Now, at the risk of shifting the blame to organisations within the assumption/efficiency culture of youth work and ministry. A case can also be made that individuals, even employed youthworkers (yes i know- perish the thought) can be as guilty of ‘we thought we’d be ok syndrome’ – especially in regard to professional or personal boundaries, especially in regard to prioritising tasks, or creating space for reflection and learning, or constructing suitable management around them. As as youthworker in a management role previously – the temptation and reality is that not everything can be done every day, it is endless, and at the same time the temptation can be to make assumptions that the worst might not happen and not do anything about it.
Catch yourself in a situation where there a temptation to think ‘ we’ll just be ok for a while in that area, im sure everything will be fine..’ and genuinely it might be.
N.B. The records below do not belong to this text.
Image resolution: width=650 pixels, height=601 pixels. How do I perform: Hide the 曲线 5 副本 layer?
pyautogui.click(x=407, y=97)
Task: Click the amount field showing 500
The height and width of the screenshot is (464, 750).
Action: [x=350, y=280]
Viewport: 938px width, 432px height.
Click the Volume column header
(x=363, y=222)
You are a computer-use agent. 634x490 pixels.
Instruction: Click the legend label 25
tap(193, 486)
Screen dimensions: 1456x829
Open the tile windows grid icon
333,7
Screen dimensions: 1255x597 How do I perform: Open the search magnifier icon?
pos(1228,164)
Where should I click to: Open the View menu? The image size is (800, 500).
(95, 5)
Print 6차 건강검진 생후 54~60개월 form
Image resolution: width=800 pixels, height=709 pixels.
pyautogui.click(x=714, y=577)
Maybe organisations need critical friends to ensure that the questions are asked again and again. Something ‘fine’ now without action might not be fine later.
‘We thought we’d be ok’ Five dangerous words for any organisation, five words that we need to avoid saying, because we’ve acted to do something about the issue, in youth work, in ministry and mission, we dared to look into the future, dreamed possibilities, and given ourselves the chance to avoid preventable pitfalls along the way. Not very much is so left field that it couldn’t be thought of. Though meteor attack on detached youthwork nights might be one.